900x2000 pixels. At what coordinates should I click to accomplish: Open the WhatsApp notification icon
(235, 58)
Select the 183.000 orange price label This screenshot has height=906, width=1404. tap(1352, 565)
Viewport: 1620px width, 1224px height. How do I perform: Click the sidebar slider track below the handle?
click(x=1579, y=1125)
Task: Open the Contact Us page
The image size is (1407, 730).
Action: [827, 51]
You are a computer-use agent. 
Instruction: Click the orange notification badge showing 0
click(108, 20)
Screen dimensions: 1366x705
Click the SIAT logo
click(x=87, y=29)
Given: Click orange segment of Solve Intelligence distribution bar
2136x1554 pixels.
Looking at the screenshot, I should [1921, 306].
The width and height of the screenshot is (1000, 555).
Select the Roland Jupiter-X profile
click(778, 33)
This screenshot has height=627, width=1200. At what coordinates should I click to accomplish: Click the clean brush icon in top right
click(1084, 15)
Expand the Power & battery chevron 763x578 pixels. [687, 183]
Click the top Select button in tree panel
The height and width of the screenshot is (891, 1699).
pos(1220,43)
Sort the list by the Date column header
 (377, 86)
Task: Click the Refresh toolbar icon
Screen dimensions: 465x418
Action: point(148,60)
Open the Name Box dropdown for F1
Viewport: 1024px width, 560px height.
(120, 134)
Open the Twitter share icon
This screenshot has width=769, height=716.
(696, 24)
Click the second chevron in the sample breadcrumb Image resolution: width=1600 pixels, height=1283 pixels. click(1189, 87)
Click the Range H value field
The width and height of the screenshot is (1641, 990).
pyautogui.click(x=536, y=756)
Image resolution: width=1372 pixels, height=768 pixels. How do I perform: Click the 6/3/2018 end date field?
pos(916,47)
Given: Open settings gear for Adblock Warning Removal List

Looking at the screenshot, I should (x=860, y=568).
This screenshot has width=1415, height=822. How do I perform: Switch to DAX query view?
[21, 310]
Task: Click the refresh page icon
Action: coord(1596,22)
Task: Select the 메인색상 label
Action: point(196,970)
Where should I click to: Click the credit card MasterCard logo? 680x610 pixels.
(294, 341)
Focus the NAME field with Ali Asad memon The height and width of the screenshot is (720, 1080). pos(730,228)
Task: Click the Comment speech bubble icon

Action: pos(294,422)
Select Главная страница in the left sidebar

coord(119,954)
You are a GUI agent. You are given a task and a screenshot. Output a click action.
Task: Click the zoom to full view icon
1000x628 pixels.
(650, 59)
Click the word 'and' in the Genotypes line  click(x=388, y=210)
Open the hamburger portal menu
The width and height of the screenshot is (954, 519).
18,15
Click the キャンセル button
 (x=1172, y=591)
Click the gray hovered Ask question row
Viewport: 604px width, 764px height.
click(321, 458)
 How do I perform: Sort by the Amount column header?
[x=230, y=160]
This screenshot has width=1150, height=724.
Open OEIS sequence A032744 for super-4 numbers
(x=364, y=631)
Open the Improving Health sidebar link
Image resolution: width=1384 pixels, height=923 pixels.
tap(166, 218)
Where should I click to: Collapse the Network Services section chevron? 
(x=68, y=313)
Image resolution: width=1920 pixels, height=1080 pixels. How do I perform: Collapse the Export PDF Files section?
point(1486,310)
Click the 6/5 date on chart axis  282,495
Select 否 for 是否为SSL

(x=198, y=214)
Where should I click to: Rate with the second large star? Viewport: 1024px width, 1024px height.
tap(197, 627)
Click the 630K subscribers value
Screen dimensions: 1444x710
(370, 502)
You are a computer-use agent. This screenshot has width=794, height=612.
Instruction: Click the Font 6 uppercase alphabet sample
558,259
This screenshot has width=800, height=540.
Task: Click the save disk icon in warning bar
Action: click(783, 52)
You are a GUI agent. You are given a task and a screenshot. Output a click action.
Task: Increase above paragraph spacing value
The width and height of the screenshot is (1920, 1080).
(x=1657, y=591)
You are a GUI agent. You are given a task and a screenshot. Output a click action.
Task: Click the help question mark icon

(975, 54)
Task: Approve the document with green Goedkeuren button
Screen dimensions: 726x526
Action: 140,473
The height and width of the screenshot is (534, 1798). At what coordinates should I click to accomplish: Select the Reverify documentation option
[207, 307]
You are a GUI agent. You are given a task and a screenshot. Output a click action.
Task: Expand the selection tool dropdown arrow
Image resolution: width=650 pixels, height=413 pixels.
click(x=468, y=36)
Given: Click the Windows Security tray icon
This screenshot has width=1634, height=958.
....
* WRITTEN INSTRUCTION
Rewrite the material above with each "GUI agent" changed to "screen assistant", keeping everything else the same.

* SOLUTION TO THIS PROBLEM
900x2000 pixels. At what coordinates should I click to accomplish: Open the WhatsApp notification icon
(235, 58)
Select the 183.000 orange price label This screenshot has height=906, width=1404. tap(1352, 565)
Viewport: 1620px width, 1224px height. How do I perform: Click the sidebar slider track below the handle?
click(x=1579, y=1125)
Task: Open the Contact Us page
The image size is (1407, 730).
Action: [827, 51]
You are a computer-use agent. 
Instruction: Click the orange notification badge showing 0
click(108, 20)
Screen dimensions: 1366x705
Click the SIAT logo
click(x=87, y=29)
Given: Click orange segment of Solve Intelligence distribution bar
2136x1554 pixels.
Looking at the screenshot, I should [1921, 306].
The width and height of the screenshot is (1000, 555).
Select the Roland Jupiter-X profile
click(778, 33)
This screenshot has height=627, width=1200. At what coordinates should I click to accomplish: Click the clean brush icon in top right
click(1084, 15)
Expand the Power & battery chevron 763x578 pixels. [687, 183]
Click the top Select button in tree panel
The height and width of the screenshot is (891, 1699).
pos(1220,43)
Sort the list by the Date column header
 (377, 86)
Task: Click the Refresh toolbar icon
Screen dimensions: 465x418
Action: point(148,60)
Open the Name Box dropdown for F1
Viewport: 1024px width, 560px height.
(120, 134)
Open the Twitter share icon
This screenshot has width=769, height=716.
(696, 24)
Click the second chevron in the sample breadcrumb Image resolution: width=1600 pixels, height=1283 pixels. click(1189, 87)
Click the Range H value field
The width and height of the screenshot is (1641, 990).
pyautogui.click(x=536, y=756)
Image resolution: width=1372 pixels, height=768 pixels. How do I perform: Click the 6/3/2018 end date field?
pos(916,47)
Given: Open settings gear for Adblock Warning Removal List

Looking at the screenshot, I should (x=860, y=568).
This screenshot has width=1415, height=822. How do I perform: Switch to DAX query view?
[21, 310]
Task: Click the refresh page icon
Action: coord(1596,22)
Task: Select the 메인색상 label
Action: point(196,970)
Where should I click to: Click the credit card MasterCard logo? 680x610 pixels.
(294, 341)
Focus the NAME field with Ali Asad memon The height and width of the screenshot is (720, 1080). pos(730,228)
Task: Click the Comment speech bubble icon

Action: pos(294,422)
Select Главная страница in the left sidebar

coord(119,954)
You are a screen assistant. You are given a task and a screenshot. Output a click action.
Task: Click the zoom to full view icon
1000x628 pixels.
(650, 59)
Click the word 'and' in the Genotypes line  click(x=388, y=210)
Open the hamburger portal menu
The width and height of the screenshot is (954, 519).
18,15
Click the キャンセル button
 (x=1172, y=591)
Click the gray hovered Ask question row
Viewport: 604px width, 764px height.
click(321, 458)
 How do I perform: Sort by the Amount column header?
[x=230, y=160]
This screenshot has width=1150, height=724.
Open OEIS sequence A032744 for super-4 numbers
(x=364, y=631)
Open the Improving Health sidebar link
Image resolution: width=1384 pixels, height=923 pixels.
tap(166, 218)
Where should I click to: Collapse the Network Services section chevron? 
(x=68, y=313)
Image resolution: width=1920 pixels, height=1080 pixels. How do I perform: Collapse the Export PDF Files section?
point(1486,310)
Click the 6/5 date on chart axis  282,495
Select 否 for 是否为SSL

(x=198, y=214)
Where should I click to: Rate with the second large star? Viewport: 1024px width, 1024px height.
tap(197, 627)
Click the 630K subscribers value
Screen dimensions: 1444x710
(370, 502)
You are a computer-use agent. This screenshot has width=794, height=612.
Instruction: Click the Font 6 uppercase alphabet sample
558,259
This screenshot has width=800, height=540.
Task: Click the save disk icon in warning bar
Action: click(783, 52)
You are a screen assistant. You are given a task and a screenshot. Output a click action.
Task: Increase above paragraph spacing value
The width and height of the screenshot is (1920, 1080).
(x=1657, y=591)
You are a screen assistant. You are given a task and a screenshot. Output a click action.
Task: Click the help question mark icon

(975, 54)
Task: Approve the document with green Goedkeuren button
Screen dimensions: 726x526
Action: 140,473
The height and width of the screenshot is (534, 1798). At what coordinates should I click to accomplish: Select the Reverify documentation option
[207, 307]
You are a screen assistant. You are given a task and a screenshot. Output a click action.
Task: Expand the selection tool dropdown arrow
Image resolution: width=650 pixels, height=413 pixels.
click(x=468, y=36)
Given: Click the Windows Security tray icon
This screenshot has width=1634, height=958.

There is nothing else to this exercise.